ERAD Takeaways#
This week, I attended the 11th European Conference on Radar in Meteorology and Hydrology in Locarno, Switzerland! This conference brought a large community of weather forecast agencies (hosted by Meteoswiss, the Swiss weather service), researchers, software developers, vendors, and other members of the private sector.
The conference consisted of two main parts:
“The Academy” which were day long short courses
Open Radar Software
PySteps - a tool focused around nowcasting (short term weather forecasting on the order of hours)
Using polarimetric weather radar data
The conference
~12 minute conference-style talks
Triplets where three people presented together on a similar topic
Lectures presented by well-respected members of the field
The Workshop#
The Pre-Workshop Meeting#
I helped teach/setup the infrastructure for the Open Radar Software workshop. We arrived two days before the short course started since we setup our first joint-Open Radar Software developers meeting on Saturday. Meteoswiss kindly hosted this meeting, where we discussed the logistics for the workshop and highlighted next steps forward for our community.

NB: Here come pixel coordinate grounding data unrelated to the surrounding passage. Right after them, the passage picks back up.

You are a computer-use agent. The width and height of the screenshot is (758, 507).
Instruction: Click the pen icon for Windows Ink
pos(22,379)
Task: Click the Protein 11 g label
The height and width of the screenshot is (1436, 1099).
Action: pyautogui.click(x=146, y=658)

One of the key opportunities for collaboration discussed during this meeting (and will be a priority moving forward) is a new package focused solely on a new data model for radar data in Python. We will build the necessary tools to load radar data into the Pangeo-friendly standard data model - Xarray! Moving to this data model, will enable cross compatibility across the Pangeo stack, and conform to the proposed cfradial2 standard, which will soon be adopted by the World Meteorological Organization.

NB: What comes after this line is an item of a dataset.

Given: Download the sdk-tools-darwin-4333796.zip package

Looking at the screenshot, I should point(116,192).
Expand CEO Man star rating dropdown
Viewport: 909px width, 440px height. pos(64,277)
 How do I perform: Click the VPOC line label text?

A graphic from the cfradial2 standard is summarized below (thanks to Mark Curtis), highlighting the hierarchal data model approach, which aligns with the recently developed xarray-datatree package. The conference material will be available after the conference, so I encourage you check out the rest of Mark Curtis’s poster!
Cfradial2 data structure, as summarized by Mark Curtis in his poster.
The Workshop#
The workshop has been taught for a number of years, originally starting with a Virtual Machine approach that required users downloading the virtual machine software, importing the image, and running on their local laptop. We have since adapted the content to run on the Pangeo hub (using the Project Pythia cookbook theme), using the Jupyter stack (JupyterBook, JupyterHub, and Jupyter notebooks). Using this new stack led to a quicker time-to-science, which was amazing!

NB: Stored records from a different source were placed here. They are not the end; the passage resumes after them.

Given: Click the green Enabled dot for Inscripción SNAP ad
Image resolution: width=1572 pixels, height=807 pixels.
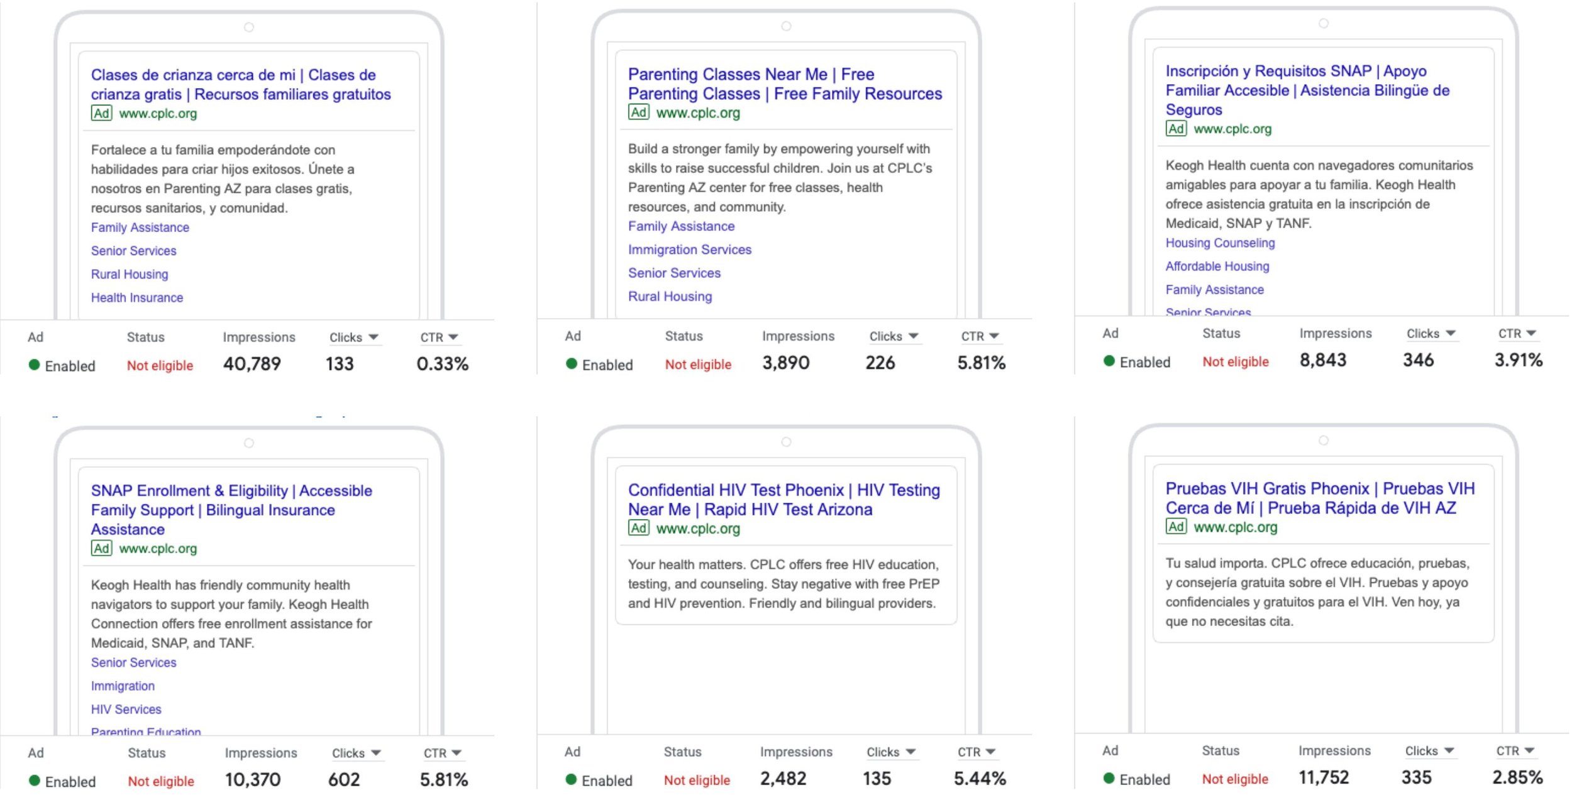Looking at the screenshot, I should tap(1109, 361).

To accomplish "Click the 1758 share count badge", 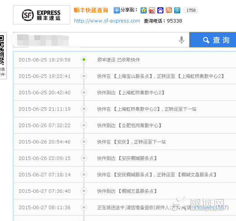I will tap(191, 10).
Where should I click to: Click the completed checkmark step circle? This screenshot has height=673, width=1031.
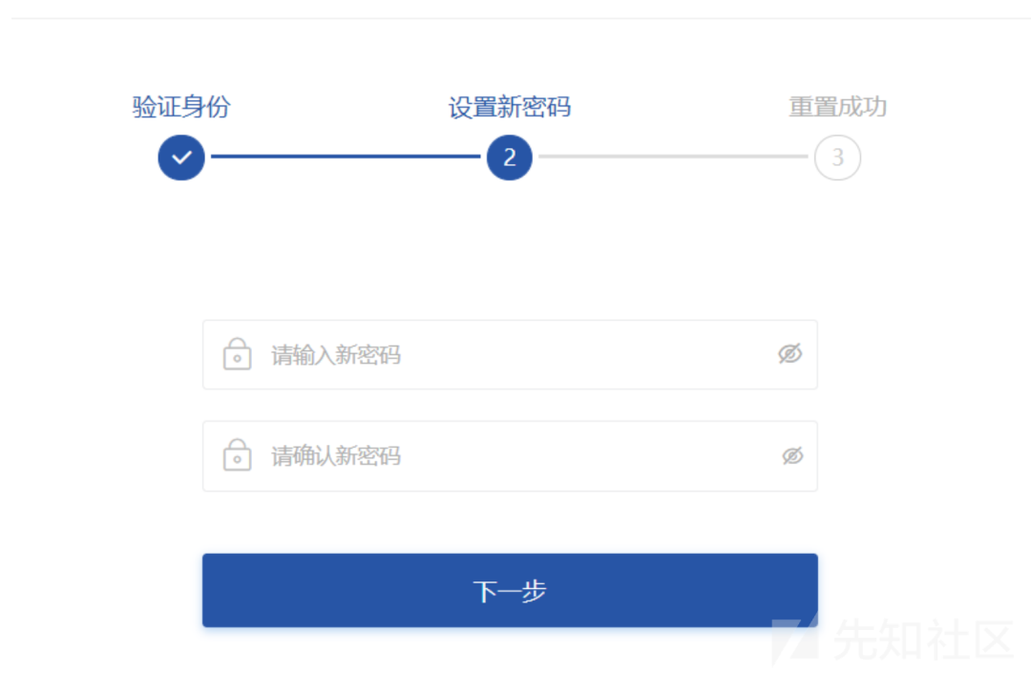pos(181,158)
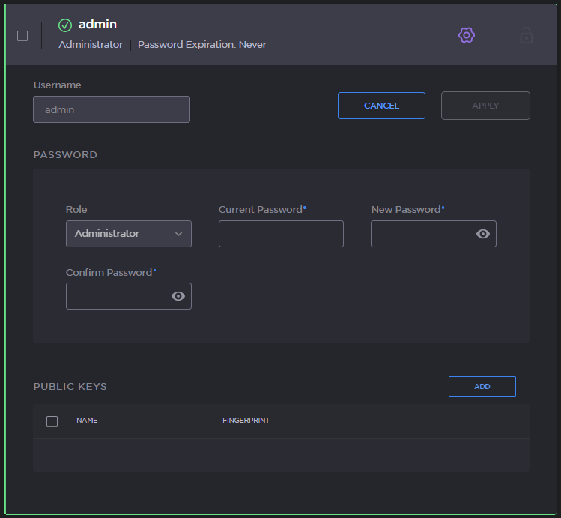The height and width of the screenshot is (518, 561).
Task: Click the Administrator label under admin name
Action: pos(91,45)
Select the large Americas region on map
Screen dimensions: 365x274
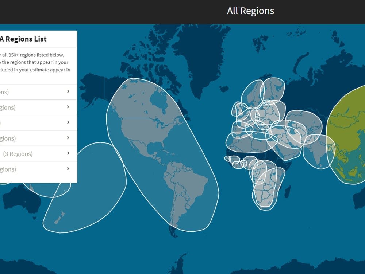pyautogui.click(x=153, y=146)
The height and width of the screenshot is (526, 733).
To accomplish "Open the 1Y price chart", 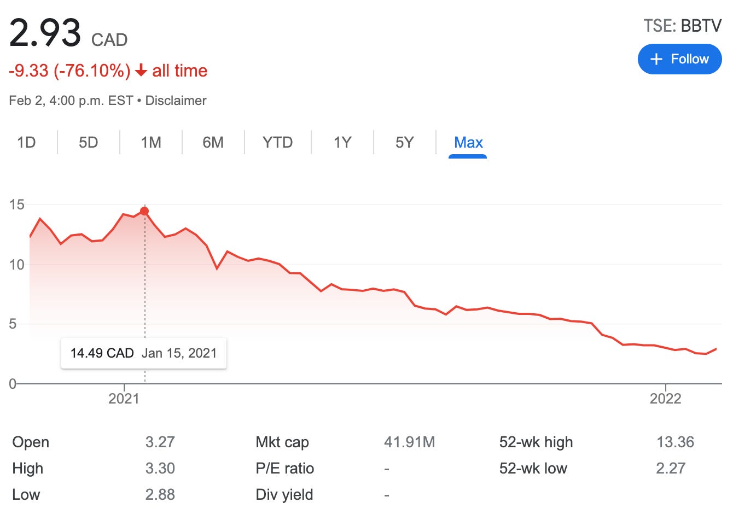I will click(x=341, y=142).
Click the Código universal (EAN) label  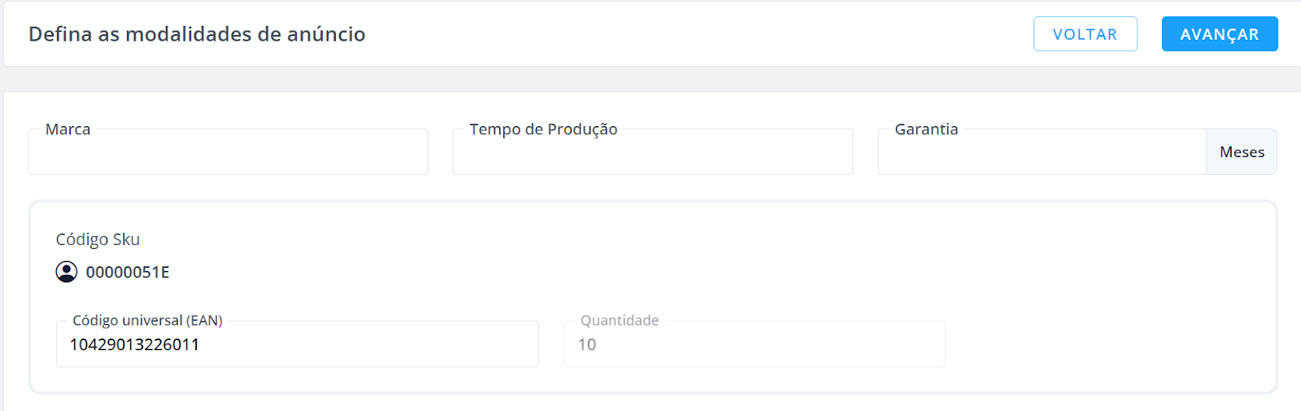point(147,321)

If you are interested in going through the content, here is a link to the book!
We are appreciative of communities such as Pangeo, and organizations like 2i2c for making the setup and deployment of this workshop so straightforward and accessible.
The Conference#
It was incredible seeing the variety of research presented at ERAD. Talks ranged from precipitation estimation methods to observations of bugs and birds across Europe. One major commonality across a collection of the talks was the reliance on open radar software. While not all the talks used Py-ART, quite a few did, in addition to other packages such as wradlib, LROSE, or BALTRAD. It was inspiring to see so many members of the operational and research weather community using our software for their science.
One of the first talks, presented partly by Daniel Michelson, highlighted that the future of European weather radar data is open. They are working to open the shared radar data, currently only available to a small community, to the entire science community over the next few years. The key product they mentioned is a blended Europe-wide radar product.
I also jotted down quite a few new ideas for improved visualization methods in Py-ART, where we can improve our documentation, and new blog posts highlighting how Py-ART is being used around the world. The first blog post we want to work with the Metoswiss folks to put together is one walking through how Meteoswiss uses Py-ART for qualitative precipitation estimation (QPE). This was one of the examples during the workshop, but it would be great to have a deeper dive into this workflow!
The City#
The city of Locarno was gorgeous. Wednesday afternoon’s schedule included an excursion of the conference goers choice. I chose the Gormet Grotto option, which was a trip to a delicious local restaurant nestled in one of the local valleys. I included an image of the of the restaurant below:
After the conference, I took the chairlift up to the top of the nearest mountain to get a better look of the City of Locarno. I attached that picture here too!
I appreciate all the hard work the ERAD 2022 conference planning committee put in to making this event possible, and I am grateful they chose such a beautiful city for the conference.
The Future of Open Radar#
I am excited to have been brought onto the Open Radar Science team. I am thankful that Scott Collis and the team at Argonne/ARM provided me the opportunity to not only join the team, but travel to Switzerland to enable our radar community to do more science. I made many new connections, especially with the other software developers, and look forward to continuing to grow these collaborations and friendships. I look forward to continuing to grow the open radar science community, as well the more general Pangeo community.
We have already setup our refreshed website (using the pydata-sphinx theme), which was a byproduct of working with Kai (the main wradlib developer) during the conference.
Here is a link to the new site!
Time to start the count down to AMS Radar 2023 in Minneapolis, and ERAD 2024 in Rome, Italy.